Call the new scenario the “Modern Work Path.” Some young singles and married couples are focusing on enjoying life early in the game with a “why wait?” attitude. They may put off saving for a house or having children in favor of adventures and traveling now, for example. They’re living in the “experience economy.” They have intentions and objectives they want to effect near term. They don’t want to wait until some arbitrary retirement date. Obviously, a person needs to work and generate sufficient funds to live and reserves to cover emergencies.

Today’s younger generations assume that they will work for multiple employers over the course of their work life, with fun, travel, sabbaticals, volunteer work overseas or domestically, or other pursuits, mixed in. More people assume that they will work remotely at various times or even start their own business. Recently, this writer met a young woman traveling in Patagonia in southern Chile and Argentina. Her job allowed her to work remotely, and with her laptop and modern global communications, she can work from almost anywhere in the world. So, she was exploring South America for a few months while working.

We are not talking about a cavalier attitude, about assuming that mom and dad will pick up the tab if the worst happens. For, even if you’re embracing the experience economy, you still need a solid plan. You should have enough reserve funds so that if there should be a setback you can continue to be self-sufficient. You need financial reserves that allow you pay for experiences responsibly without running up debt. You must be able to confidently handle emergencies and setbacks, all the while working toward long-range goals.

Mitch Anthony opines that retirement is an “artificial finish line, an unnatural event.” “At 65, we’re supposed to take an exit ramp.” As Anthony asks, “Exit to what?” Not all ages are equal. You know people who are 80 who act like they’re 50, and people, sadly, who at age 65 or even younger have significant health problems or caregiving challenges and are forced to retire. If you love what you do, and have the flexibility to keep doing it, why retire? Forget retirement. Call it “refirement.” Get fired up and continue to do what wakes you up with purpose as long as you like and are physically and mentally able to do it well! “Re-tired” could infer that you’re “tired over and over,” and that’s not a prescription for a happy life. Many pre-retirees are not worried about running out of money. They’re concerned about being bored!

If travel is your passion, get out there. Don’t wait for some hazy someday to pursue your dreams. If need be, fly coach, or what many airlines now call “main cabin,” (most likely because some marketing guru saw that as a less pain-suggesting choice of words). Book early, and if you are traveling with your significant other opt for aisle seats across from each other. You both will have direct aisle access. Better to travel now and enjoy life than to wait too long and miss out if health or other challenges emerge later in life.
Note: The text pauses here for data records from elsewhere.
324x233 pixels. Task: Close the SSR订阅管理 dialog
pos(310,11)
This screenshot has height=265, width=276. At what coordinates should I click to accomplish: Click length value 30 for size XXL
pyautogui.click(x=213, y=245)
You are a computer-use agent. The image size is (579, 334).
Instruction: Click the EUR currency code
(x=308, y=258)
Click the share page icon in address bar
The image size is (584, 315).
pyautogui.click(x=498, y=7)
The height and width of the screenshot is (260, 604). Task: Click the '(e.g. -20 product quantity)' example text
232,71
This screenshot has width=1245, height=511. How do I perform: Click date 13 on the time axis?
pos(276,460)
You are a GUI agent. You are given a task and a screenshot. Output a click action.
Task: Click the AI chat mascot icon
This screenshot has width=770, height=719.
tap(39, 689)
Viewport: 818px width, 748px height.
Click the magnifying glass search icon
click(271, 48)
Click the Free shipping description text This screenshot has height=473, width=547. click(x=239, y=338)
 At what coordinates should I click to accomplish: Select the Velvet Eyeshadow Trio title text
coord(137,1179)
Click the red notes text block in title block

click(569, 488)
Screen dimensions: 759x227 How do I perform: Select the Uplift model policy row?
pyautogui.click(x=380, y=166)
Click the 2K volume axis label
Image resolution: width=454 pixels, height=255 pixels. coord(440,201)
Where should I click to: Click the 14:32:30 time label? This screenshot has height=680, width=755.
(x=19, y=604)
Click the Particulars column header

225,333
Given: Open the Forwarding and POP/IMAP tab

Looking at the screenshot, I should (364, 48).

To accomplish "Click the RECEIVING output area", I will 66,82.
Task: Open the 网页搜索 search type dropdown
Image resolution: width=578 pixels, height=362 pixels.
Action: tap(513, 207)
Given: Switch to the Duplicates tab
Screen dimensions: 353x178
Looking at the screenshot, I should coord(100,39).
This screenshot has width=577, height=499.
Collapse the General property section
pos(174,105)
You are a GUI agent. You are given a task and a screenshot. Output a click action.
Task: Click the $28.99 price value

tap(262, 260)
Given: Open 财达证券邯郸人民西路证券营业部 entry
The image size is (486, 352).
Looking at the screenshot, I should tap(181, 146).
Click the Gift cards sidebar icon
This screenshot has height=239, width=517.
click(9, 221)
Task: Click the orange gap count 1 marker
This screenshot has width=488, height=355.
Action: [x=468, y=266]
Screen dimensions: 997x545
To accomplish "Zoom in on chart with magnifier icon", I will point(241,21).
Flying first or business class can come later with significant financial success when all of your bases are covered and you’re financially secure.

On international and domestic long-haul routes, Delta, as well as other leading carriers, offers “Comfort Plus” featuring more legroom and dedicated overhead luggage space. The new Delta Premium Select cabin on some international flights offers a greater range of seat decline that allows you to stretch out with a reclining feature and a footrest, plus a wider seat and premium amenities. Check SeatGuru.com for cabin configurations for your chosen carrier and flight. This can aid in seat selection and avoid those that are less desirable for whatever reason.

“Living life now” does not mean ignoring common sense planning so that you end up broke or underfunded when it comes to ultimate financial independence. The Modern Work Path is a personal plan crafted between you and your advisor. It recognizes flexibility based on your preferences and priorities, not an artificial “nose-to-the-grindstone work until you drop” and then retire construct. Why not work until you want to do something else, with financial independence as your timeline goal, not retirement per se? Warren Buffet is 92. He may never retire. He’s financially independent and he’s doing what lights his fire.

What fires you up? That flaming scenario should be the foundation of your financial plan!